Visiting a large, shed type DIY store can be daunting if you don’t visit them very often and are unsure of the natural flow of DIY products. Finding what you are looking for in the middle of a stressful project where electric or water may be switched off or sunlight plays a part. The evolvement of “select and collect” (each retailer may have a different name for the service, such as “click and collect”) type services, where you can ask the store to put the goods away for you, just to collect has really helped with the popularity of DY stores especially around their peak period in Spring. Of course, this is a major factor for the tradesman too, who just wants to “get in and get out” and so get to that job and finish it.

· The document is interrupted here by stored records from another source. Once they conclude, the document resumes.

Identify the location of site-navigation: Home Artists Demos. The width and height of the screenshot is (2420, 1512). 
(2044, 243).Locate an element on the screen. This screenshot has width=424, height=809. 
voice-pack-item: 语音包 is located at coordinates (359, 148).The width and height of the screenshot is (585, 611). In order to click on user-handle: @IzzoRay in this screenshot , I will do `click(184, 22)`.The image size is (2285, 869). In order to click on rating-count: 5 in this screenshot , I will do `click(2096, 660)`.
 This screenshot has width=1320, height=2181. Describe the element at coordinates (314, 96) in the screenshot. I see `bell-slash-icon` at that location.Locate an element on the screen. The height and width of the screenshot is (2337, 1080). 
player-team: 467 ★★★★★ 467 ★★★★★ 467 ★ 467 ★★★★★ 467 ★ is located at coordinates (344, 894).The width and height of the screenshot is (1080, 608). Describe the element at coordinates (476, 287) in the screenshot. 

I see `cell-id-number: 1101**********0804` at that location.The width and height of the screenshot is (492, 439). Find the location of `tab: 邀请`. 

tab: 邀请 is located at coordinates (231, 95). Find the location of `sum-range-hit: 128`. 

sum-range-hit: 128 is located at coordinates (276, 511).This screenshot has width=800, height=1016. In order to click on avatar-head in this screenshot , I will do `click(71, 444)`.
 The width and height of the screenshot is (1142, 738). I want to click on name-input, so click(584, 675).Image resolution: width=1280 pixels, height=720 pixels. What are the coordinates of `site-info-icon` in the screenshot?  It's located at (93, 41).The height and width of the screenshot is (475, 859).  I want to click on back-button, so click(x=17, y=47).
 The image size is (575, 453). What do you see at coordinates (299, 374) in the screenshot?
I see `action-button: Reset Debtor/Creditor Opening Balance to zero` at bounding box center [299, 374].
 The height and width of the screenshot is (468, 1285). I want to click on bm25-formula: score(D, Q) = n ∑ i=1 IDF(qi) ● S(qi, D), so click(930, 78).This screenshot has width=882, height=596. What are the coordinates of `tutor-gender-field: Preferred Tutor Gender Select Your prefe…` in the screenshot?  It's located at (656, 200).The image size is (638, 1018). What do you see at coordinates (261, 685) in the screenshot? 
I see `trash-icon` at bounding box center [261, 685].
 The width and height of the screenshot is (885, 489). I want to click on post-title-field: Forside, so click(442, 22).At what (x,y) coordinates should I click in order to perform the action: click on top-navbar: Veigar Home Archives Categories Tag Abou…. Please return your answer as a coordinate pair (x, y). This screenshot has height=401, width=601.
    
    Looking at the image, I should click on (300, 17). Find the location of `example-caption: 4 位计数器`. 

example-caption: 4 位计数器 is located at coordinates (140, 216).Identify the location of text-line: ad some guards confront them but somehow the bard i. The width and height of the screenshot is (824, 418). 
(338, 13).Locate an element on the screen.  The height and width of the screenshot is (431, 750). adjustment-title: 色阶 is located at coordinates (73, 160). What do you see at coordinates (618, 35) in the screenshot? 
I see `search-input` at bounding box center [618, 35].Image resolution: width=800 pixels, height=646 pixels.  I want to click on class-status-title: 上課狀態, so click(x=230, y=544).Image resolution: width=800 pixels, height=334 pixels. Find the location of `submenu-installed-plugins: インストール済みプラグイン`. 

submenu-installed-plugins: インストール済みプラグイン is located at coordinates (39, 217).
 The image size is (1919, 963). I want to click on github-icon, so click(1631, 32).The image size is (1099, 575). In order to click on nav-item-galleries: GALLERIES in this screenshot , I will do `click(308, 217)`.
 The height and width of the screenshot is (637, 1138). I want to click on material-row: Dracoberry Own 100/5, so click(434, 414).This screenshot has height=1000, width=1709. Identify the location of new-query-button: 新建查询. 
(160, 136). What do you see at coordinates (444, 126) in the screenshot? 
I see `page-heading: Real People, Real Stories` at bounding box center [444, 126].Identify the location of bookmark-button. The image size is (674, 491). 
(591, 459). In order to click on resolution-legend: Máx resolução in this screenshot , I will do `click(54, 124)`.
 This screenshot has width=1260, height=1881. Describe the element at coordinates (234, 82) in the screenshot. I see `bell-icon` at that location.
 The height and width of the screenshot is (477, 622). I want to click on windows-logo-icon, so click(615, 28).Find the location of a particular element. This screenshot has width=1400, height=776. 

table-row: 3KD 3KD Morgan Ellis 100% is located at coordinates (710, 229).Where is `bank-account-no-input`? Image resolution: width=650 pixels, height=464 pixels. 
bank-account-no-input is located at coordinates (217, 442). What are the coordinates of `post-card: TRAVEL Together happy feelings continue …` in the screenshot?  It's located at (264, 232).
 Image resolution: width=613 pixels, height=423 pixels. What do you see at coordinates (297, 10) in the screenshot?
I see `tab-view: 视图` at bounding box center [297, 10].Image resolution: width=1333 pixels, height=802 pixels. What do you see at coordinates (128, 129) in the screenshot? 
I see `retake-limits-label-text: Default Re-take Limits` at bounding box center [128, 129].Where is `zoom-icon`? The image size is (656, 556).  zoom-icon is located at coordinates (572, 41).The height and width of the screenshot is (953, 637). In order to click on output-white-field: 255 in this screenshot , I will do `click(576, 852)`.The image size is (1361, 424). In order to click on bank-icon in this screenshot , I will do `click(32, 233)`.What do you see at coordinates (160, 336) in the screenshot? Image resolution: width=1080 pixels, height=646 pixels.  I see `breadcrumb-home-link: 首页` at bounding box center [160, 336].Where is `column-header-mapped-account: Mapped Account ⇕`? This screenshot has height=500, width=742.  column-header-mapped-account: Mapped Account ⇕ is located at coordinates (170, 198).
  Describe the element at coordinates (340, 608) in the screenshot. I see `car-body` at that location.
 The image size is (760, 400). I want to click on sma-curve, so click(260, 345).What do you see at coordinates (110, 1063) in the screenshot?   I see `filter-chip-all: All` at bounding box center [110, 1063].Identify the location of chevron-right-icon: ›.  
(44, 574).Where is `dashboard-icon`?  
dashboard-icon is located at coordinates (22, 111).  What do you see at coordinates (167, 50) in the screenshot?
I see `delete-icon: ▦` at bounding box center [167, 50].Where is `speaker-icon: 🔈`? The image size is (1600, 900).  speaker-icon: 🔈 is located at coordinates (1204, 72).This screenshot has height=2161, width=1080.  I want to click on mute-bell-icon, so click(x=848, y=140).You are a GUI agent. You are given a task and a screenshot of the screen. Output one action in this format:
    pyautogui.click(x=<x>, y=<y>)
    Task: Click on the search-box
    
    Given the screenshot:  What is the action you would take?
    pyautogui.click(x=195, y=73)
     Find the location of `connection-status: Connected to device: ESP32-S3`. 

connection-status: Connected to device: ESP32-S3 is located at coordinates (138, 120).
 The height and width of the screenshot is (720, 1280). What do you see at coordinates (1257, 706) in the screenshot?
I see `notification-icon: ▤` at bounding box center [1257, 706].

But where the real value has been where there is a hard to locate product, the last of a certain colour, or clearance item. This select and collect process allows you to reserve that product, no matter where you are if you are prepared to travel to collect it.
Large trade retailers like Screwfix have always done business this way, very little of their stock is on public view anyway. They keep costs down by keeping most stock behind the counter and it only being accesses by members of staff. This means more accurate stock levels and much less theft, that has always been a factor in DIY retailing.
Where Was The Concept Started?
The concept was potentially inspired in the UK by the retailer Argos, who are now part of Sainsburys. They have always been a catalogue retailer, order online but collect in store, or use h=their instore catalogues. The downside of course, is you need to know what it is you are buying, no touch and feel items here, which is where we go full circle back to the B&Q, Wickes, Homebase and other major DIY retailers, who have the option of both, come and touch the products or order select and collect.DIY Stores Select Collect Locations
Technology Had Aided Reserve Stock Services
Mobile technology has also taking this concept to a new level. Products can be ordered in the garden, sitting on a bus, in the passenger seat of a car on way to store. No more firing up the computer to reserve.
If you still want to see the product before reserving many DIY stores now sow the aisle number location on their websites or apps, with the quantity in stock. This can clearly speed up the visit time during a home improvement project.
Bank Holidays Will Still Be The Same
This service does not affect those who want to visit their local DIY store to browse and get inspiration and maybe cost any improvements top their home or garden. Bank holidays will still see many customers flocking to their local home improvement store to see what’s on offer, but when a project has been decided and it is in full flow, know where to source and collect you items quickly is clearly very useful.